Many of the murals, installations, performances, and events documented here are largely ephemeral and now lost to the myths of history. Today, many artist enclaves are being lost due to a rapid infusion of new market-rate housing and echoing a trend led by artists in cities all over the world. A significant distinction in Phoenix is that a remarkably high percentage of local artists have invested in real estate ownership, rather than simply renting.
As with many cities, suburban sprawl took a devastating toll on downtown Phoenix, as people, retailers, and finance moved to newer parts of the city. The opening of the Park Central Mall in 1957 was one of the first marks of this outward growth. Clint Eastwood’s film The Gauntlet provides cinematic views of the derelict and nearly empty downtown Phoenix of 1977.
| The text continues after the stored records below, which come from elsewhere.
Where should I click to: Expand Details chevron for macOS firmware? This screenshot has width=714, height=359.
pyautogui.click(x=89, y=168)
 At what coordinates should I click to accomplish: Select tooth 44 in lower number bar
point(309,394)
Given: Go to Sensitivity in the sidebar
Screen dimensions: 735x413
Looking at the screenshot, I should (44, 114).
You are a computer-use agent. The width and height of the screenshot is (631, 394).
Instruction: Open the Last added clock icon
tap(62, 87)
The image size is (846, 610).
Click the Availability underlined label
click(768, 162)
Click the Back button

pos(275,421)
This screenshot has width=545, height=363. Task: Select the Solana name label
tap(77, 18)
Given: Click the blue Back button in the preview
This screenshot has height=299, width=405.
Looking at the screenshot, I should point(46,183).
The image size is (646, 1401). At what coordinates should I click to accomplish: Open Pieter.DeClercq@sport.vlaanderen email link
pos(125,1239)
The form of the urban core in the city of Phoenix has been shaped over time by policy and market forces. In 1972, Mayor Margaret T. Hance established the Economic Redevelopment Area—declaring all of downtown Phoenix blight. This declaration enabled eminent domain and other economic redevelopment tools to be enacted. Arizona is now the only state without the option of Tax Increment Financing (TIF) to spur redevelopment. At the same time, a large area, from Fillmore Street north to McDowell Road, between Central Avenue and Seventh Street, was rezoned from single-story, single-family residential and mixed-use to High-Rise Infill Incentive
zoning. This rezoning placed entitlements to construct 25-story structures on acres still occupied by historic bungalows and single-story, mixed-use, and office buildings. This initiated an incremental process of building demolition and increasing land assemblage. Many buildings were lost to suspicious fires, or demolished by owners who refused to maintain their properties.
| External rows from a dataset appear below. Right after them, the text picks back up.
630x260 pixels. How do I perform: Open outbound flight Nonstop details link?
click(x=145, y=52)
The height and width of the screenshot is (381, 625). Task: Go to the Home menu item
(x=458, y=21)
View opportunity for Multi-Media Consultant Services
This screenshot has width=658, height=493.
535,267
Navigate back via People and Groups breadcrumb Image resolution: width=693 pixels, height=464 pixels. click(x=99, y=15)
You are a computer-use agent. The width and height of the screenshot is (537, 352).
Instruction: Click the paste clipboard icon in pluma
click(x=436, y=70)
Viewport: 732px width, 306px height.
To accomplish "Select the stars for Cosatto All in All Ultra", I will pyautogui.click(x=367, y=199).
Land speculation, fueled by new high-rise zoning entitlements, drove land prices higher than the market could support. At the same time, developers were able to obtain variances that allowed higher densities north of McDowell Road, along Central Avenue, where land values were significantly more affordable. The swath of vacant land and boarded up buildings between the two higher-density areas of downtown Phoenix would become a canvas for artists in the mid-1990s, who began to envision what would become the Roosevelt Row Arts District. A key challenge, which would become an opportunity for Roosevelt Row in the 1990s, was an inventory of empty buildings and vacant land where structures were razed to make way for the promise of future development that never occurred.
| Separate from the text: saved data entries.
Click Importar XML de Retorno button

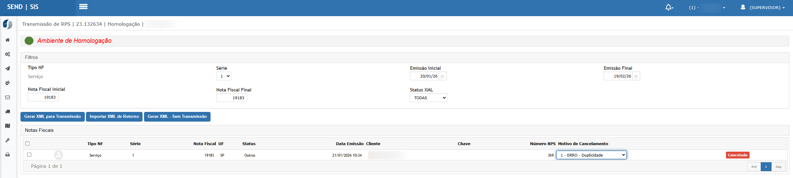coord(114,117)
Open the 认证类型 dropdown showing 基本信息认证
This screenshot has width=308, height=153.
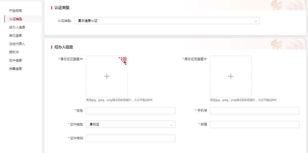(x=167, y=21)
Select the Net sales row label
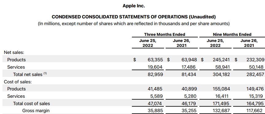 [x=14, y=52]
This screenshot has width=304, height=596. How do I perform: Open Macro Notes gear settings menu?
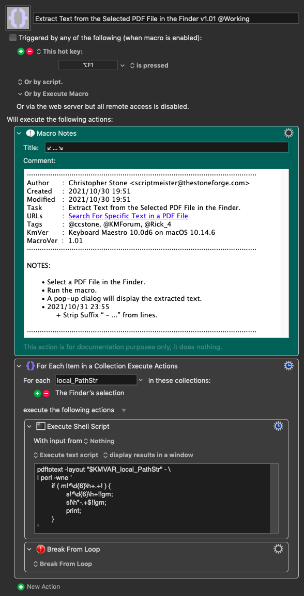tap(289, 133)
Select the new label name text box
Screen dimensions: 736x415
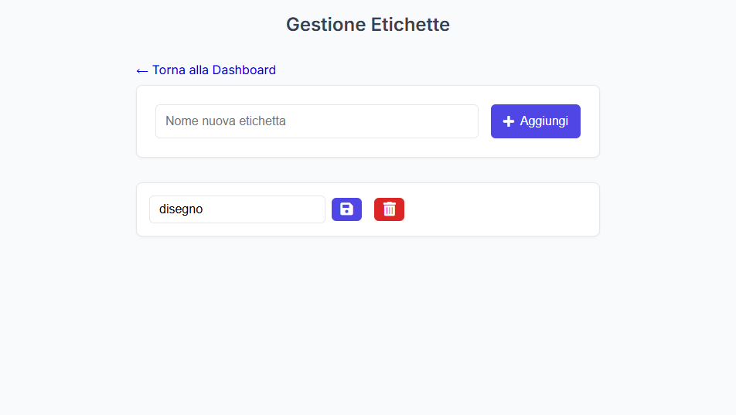(317, 121)
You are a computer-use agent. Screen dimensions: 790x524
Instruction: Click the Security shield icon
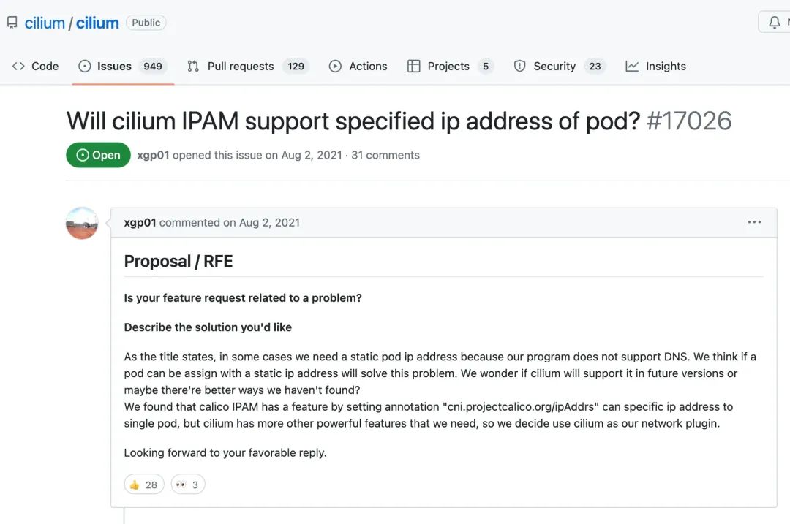(519, 66)
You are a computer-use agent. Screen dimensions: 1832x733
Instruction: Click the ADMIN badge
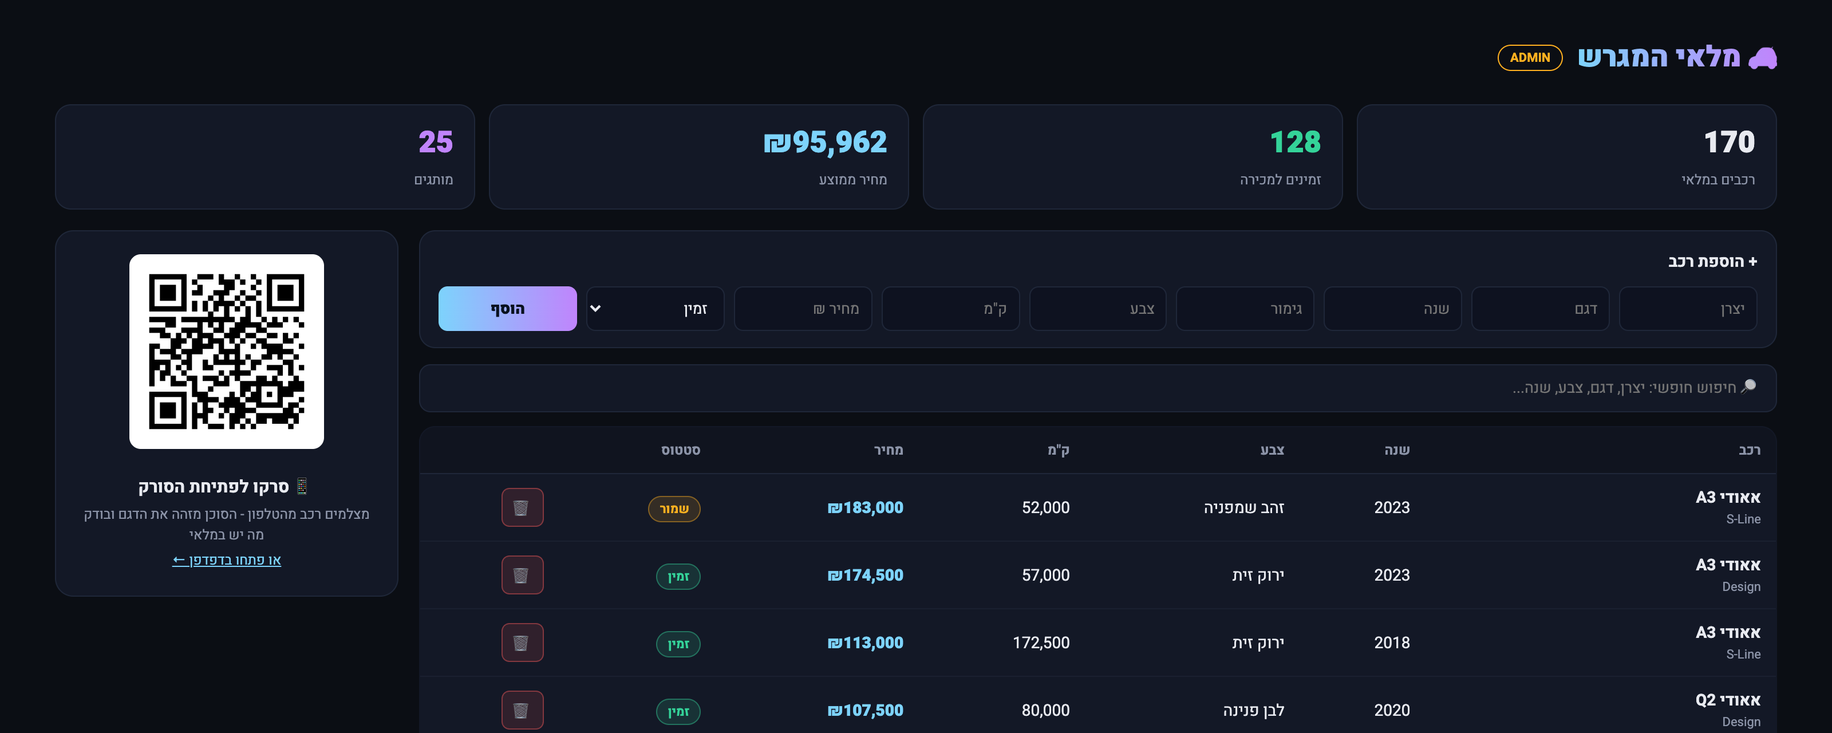pyautogui.click(x=1530, y=58)
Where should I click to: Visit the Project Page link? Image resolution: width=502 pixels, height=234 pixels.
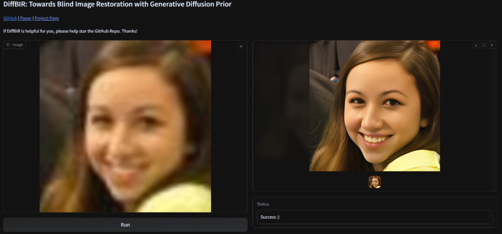[x=46, y=18]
Today, the entire spine along Central Avenue is now connected by the new light rail system, which opened on December 27, 2008. According to Valley Metro, the Arts District light rail station at Central Avenue and Roosevelt Street is one of the most heavily used stations along the entire system.
The unusually high percentage of artist property ownership in Roosevelt Row was the unintended consequence of artist displacement during the construction of two professional sports facilities. In the 1990s, Roosevelt Row was still characterized by crime and blight, and ownership was accessible to artists in need of an affordable space to create and display their work. Extensive prostitution, assaults, and open-air drug sales were a regular daily occurrence in the late 1990s. When portions of the area were targeted for demolition in 2002 to build a professional football stadium, artists and the community at large came together to advocate for the preservation of the arts in Roosevelt Row.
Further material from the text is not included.